Methods PACE-UP is a large population-based walking intervention trial in inactive 45–74 year-olds recruited through seven general practices in south west London. Anonymised demographic data are available through general practice records on all those invited. Patients who initially indicated they would like to take part in the trial are classified as participants. Logistic regression was used to obtain odds ratios (ORs) for participation by demographic factors. In addition, 1125 non-participants filled out a questionnaire providing information including physical activity levels and reasons for non-participation.
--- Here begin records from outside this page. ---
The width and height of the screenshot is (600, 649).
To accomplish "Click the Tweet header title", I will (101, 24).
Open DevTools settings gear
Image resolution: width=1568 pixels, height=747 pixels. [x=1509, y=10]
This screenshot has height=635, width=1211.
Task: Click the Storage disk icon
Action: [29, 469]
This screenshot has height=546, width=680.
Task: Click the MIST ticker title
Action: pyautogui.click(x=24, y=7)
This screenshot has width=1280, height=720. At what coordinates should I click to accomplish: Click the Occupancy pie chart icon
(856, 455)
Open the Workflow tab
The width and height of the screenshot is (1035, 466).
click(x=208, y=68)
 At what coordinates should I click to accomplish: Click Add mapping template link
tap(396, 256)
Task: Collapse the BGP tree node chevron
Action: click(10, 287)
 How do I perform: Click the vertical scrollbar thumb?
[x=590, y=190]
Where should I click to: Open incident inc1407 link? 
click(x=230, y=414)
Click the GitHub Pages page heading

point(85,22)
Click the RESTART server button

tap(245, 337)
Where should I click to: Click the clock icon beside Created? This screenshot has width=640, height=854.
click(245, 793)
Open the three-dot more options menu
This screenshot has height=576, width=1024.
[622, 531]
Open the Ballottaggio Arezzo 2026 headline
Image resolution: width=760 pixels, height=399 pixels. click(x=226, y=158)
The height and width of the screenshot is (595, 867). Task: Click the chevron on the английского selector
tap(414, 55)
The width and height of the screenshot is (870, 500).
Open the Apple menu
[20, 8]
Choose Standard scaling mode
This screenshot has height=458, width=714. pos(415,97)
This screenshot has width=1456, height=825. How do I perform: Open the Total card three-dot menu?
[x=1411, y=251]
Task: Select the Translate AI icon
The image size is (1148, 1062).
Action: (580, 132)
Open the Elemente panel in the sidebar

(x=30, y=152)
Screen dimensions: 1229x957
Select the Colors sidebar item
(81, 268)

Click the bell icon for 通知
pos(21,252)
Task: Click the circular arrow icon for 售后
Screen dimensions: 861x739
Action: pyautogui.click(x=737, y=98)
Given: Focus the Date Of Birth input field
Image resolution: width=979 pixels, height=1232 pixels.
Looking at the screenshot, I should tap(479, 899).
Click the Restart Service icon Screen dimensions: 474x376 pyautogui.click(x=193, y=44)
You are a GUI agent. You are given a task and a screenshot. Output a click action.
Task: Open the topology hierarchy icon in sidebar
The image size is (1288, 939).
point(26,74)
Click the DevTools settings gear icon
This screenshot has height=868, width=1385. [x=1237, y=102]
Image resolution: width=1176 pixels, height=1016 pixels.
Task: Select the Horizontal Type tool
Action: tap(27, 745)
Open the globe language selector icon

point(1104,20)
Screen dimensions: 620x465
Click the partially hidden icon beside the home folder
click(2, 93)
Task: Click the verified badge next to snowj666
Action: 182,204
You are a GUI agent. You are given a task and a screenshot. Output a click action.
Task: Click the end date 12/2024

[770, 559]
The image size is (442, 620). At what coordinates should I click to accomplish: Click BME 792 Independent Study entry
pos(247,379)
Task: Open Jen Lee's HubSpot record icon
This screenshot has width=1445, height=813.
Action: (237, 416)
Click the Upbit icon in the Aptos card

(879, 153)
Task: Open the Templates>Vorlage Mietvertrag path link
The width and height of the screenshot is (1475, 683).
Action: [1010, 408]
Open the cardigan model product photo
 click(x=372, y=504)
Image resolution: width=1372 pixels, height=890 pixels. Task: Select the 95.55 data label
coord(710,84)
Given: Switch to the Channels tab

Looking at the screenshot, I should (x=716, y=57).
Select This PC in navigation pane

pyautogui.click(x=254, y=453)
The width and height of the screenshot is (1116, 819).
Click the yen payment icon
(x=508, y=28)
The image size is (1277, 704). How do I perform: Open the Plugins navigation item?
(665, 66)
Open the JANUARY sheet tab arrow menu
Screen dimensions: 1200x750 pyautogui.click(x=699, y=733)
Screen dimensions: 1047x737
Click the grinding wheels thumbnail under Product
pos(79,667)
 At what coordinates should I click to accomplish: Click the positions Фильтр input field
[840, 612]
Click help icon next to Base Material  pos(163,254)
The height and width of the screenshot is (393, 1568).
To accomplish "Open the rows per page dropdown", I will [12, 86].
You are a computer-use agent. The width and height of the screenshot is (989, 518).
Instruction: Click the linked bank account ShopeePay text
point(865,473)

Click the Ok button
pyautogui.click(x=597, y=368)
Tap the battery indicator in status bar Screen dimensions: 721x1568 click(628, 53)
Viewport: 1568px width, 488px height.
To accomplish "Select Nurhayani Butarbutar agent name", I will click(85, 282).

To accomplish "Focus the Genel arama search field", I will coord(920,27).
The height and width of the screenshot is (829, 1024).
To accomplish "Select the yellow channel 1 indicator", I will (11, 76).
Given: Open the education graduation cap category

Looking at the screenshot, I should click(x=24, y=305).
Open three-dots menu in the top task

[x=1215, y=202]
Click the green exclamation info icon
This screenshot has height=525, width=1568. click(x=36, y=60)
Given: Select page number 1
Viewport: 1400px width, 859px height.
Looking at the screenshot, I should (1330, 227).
Results 8279 people were invited to participate in PACE-UP in five of the seven practices and 1364 (16.5%) agreed to participate. 49% of invitees were aged 45–54 years. Of these 13.1% agreed to participate, compared with 18.9% of 55–64 year-olds and 20.8% of 65–74 year-olds. ORs are 1.5, 95% CI 1.4–1.8, and 1.7, 95% CI 1.5–2.0, respectively. Participation was strongly associated with deprivation, as measured by quintile of Index of Multiple Deprivation score, with 23% of those in the least deprived quintile wanting to participate compared with 13% in the most deprived quintile: OR 2.0 (95% CI 1.6–2.6). Ethnicity was recorded in practice records for 6639 invitees. 69% were white, 12% Asian and 13% black. Practices with a higher proportion of patients of black ethnicity had lower participation rates; Spearman’s rho=0.90, p = 0.037. Responders to the questionnaire had similar age profile to the participants. Main reasons given for non-participation were: being very physically active (n = 660), and not having enough time (n = 460). Of those who stated they were already active, only 49% were classed as active by the General Practice Physical Activity Questionnaire suggesting that some of these non-participants were over-estimating their physical activity levels. Fuller analysis from all seven practices will be presented.
Conclusion Individuals who agreed to participate in a large primary care trial to promote physical activity were older and from less deprived areas than non-participants. If interventions to increase physical activity fail to reach less affluent populations, this may increase existing health inequalities.